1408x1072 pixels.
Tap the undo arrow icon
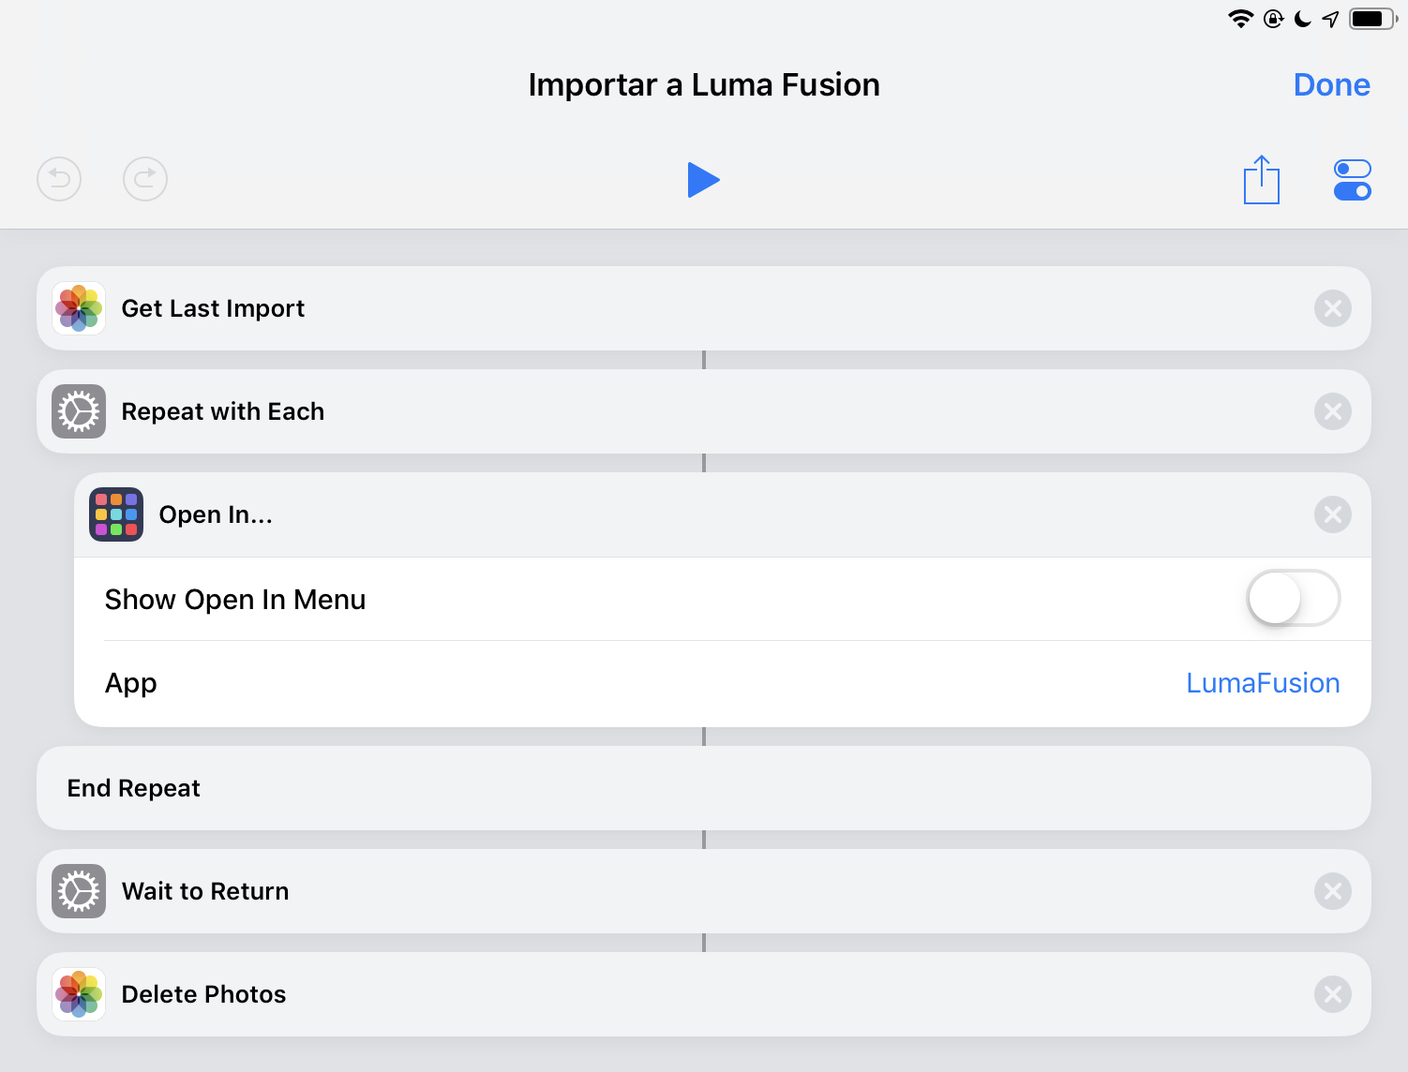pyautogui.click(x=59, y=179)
....
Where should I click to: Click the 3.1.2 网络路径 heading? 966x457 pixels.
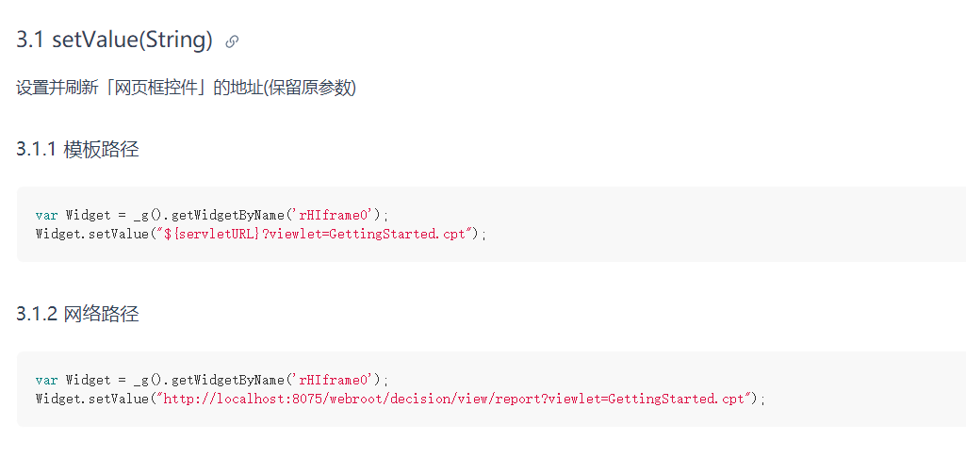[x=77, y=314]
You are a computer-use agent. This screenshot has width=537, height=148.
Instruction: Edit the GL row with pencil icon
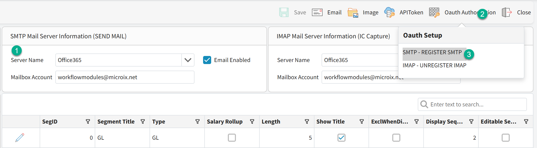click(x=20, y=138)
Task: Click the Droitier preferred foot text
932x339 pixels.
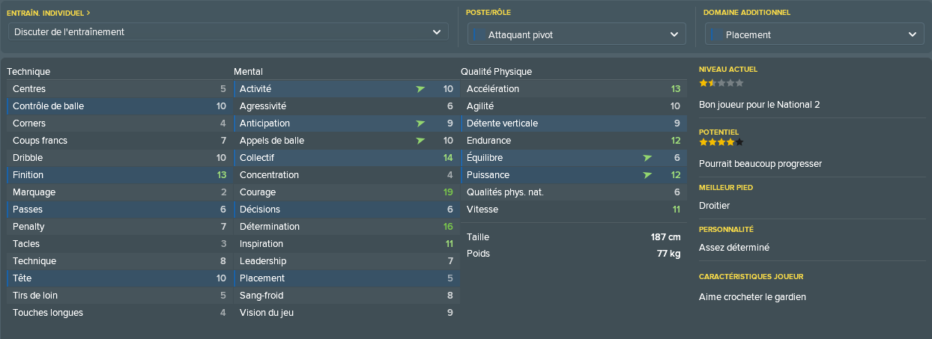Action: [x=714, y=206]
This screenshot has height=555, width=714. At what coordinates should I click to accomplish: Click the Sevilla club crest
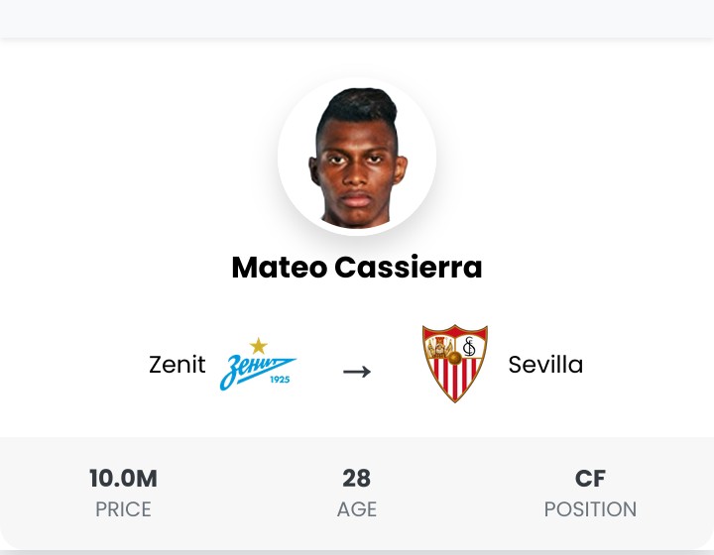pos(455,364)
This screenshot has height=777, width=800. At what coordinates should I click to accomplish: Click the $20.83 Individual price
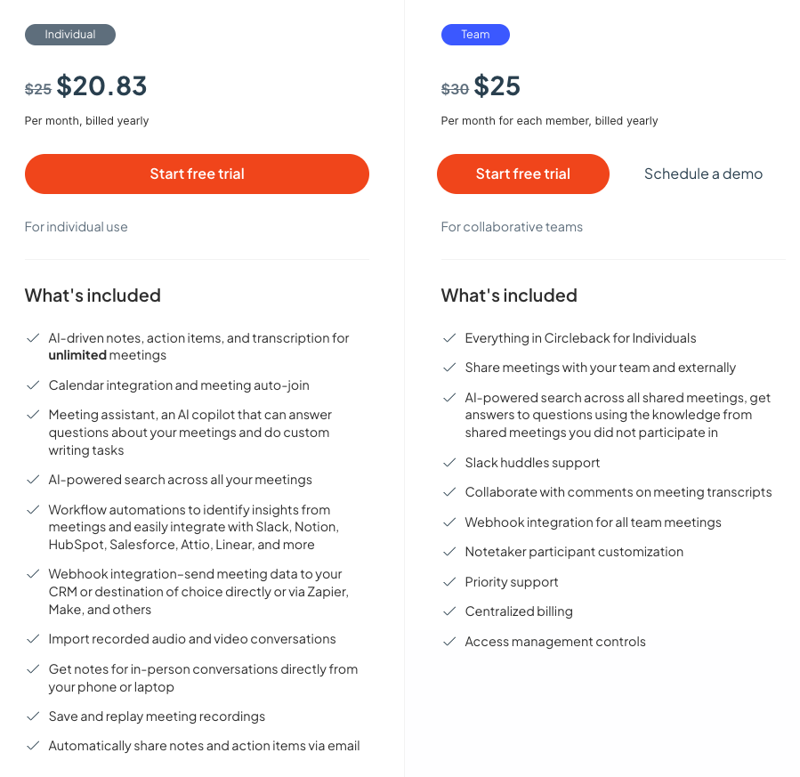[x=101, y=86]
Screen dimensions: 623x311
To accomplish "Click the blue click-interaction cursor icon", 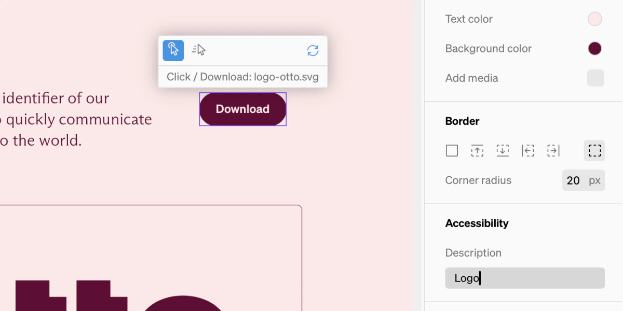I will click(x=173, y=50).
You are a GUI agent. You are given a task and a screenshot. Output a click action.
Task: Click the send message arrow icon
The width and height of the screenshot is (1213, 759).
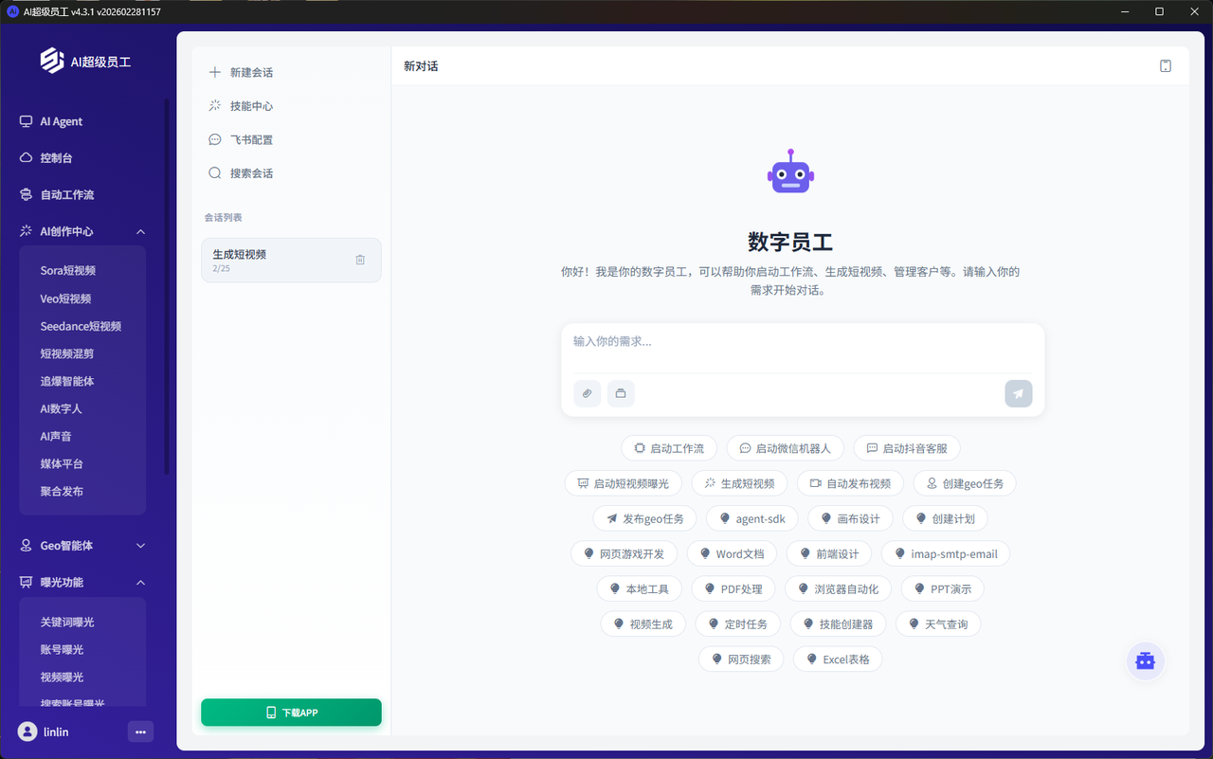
....
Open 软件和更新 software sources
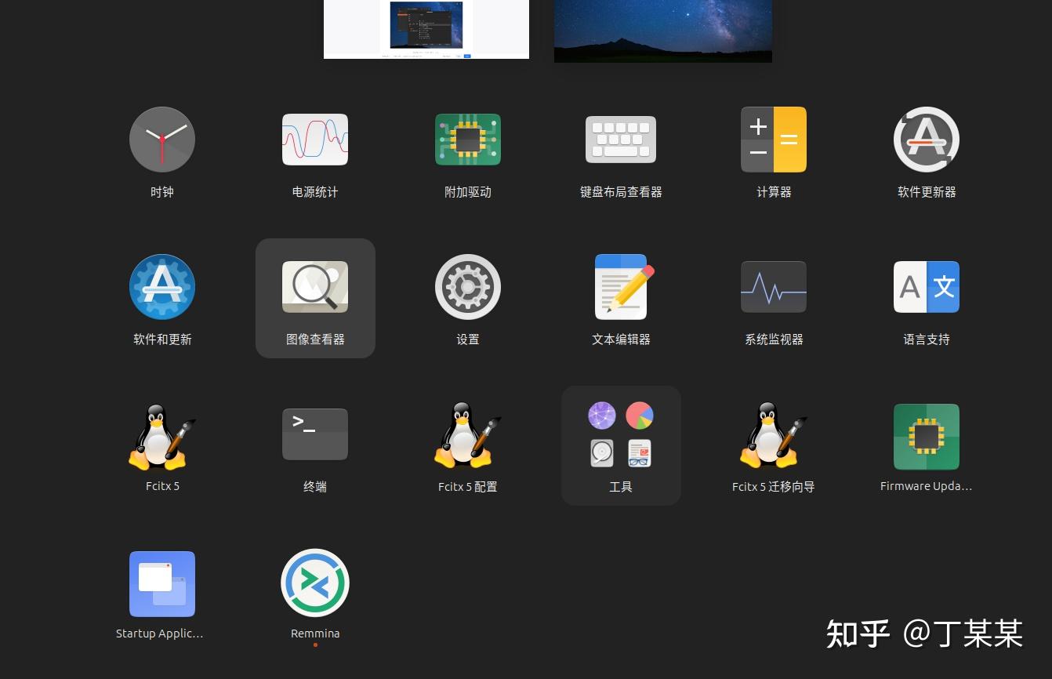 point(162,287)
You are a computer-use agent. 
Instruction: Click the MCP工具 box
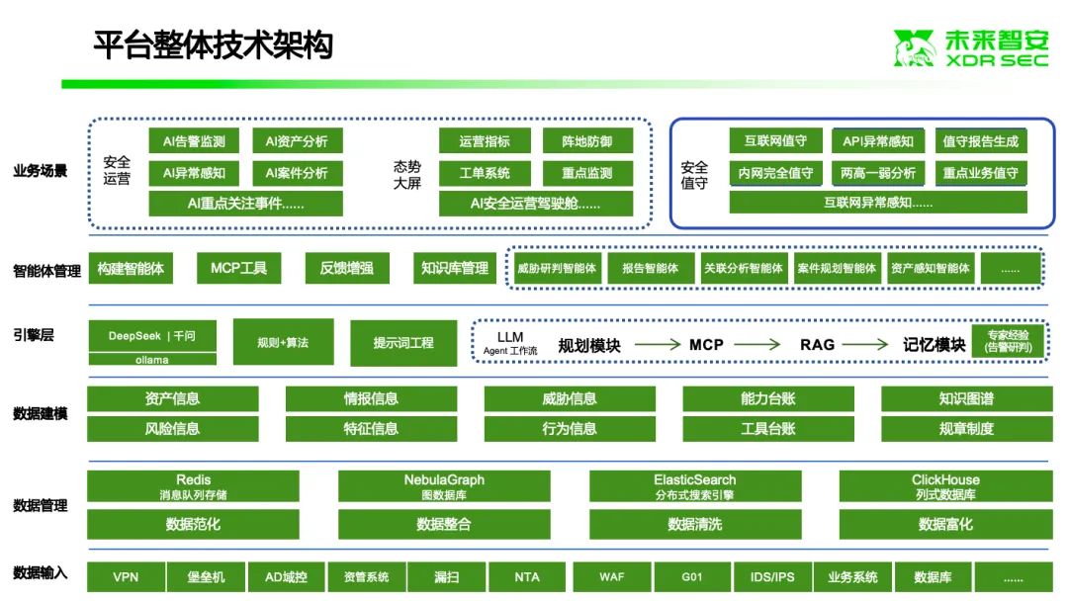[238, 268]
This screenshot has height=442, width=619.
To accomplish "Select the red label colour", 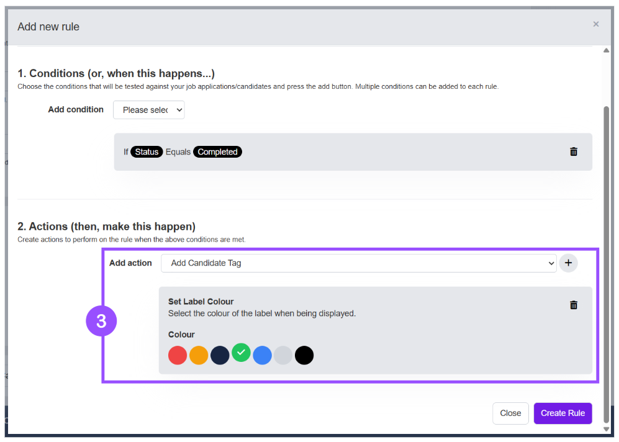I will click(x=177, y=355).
....
Everything above from the line with "You are a GUI" to the line with "The width and", both included, must be repeated exactly, and nothing outside that range.

You are a GUI agent. You are given a task and a screenshot. Output a click action.
Task: Click the send message arrow icon
The width and height of the screenshot is (1213, 759).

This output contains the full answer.